Stored data entries:
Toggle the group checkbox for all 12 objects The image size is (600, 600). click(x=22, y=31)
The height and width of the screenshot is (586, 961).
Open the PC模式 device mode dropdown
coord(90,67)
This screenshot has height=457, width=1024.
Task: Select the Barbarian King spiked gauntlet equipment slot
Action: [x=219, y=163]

#### Task goal
Output every record without changing any wording.

#### Written response
Toggle the group checkbox for all 12 objects The image size is (600, 600). click(x=22, y=31)
The height and width of the screenshot is (586, 961).
Open the PC模式 device mode dropdown
coord(90,67)
This screenshot has height=457, width=1024.
Task: Select the Barbarian King spiked gauntlet equipment slot
Action: [x=219, y=163]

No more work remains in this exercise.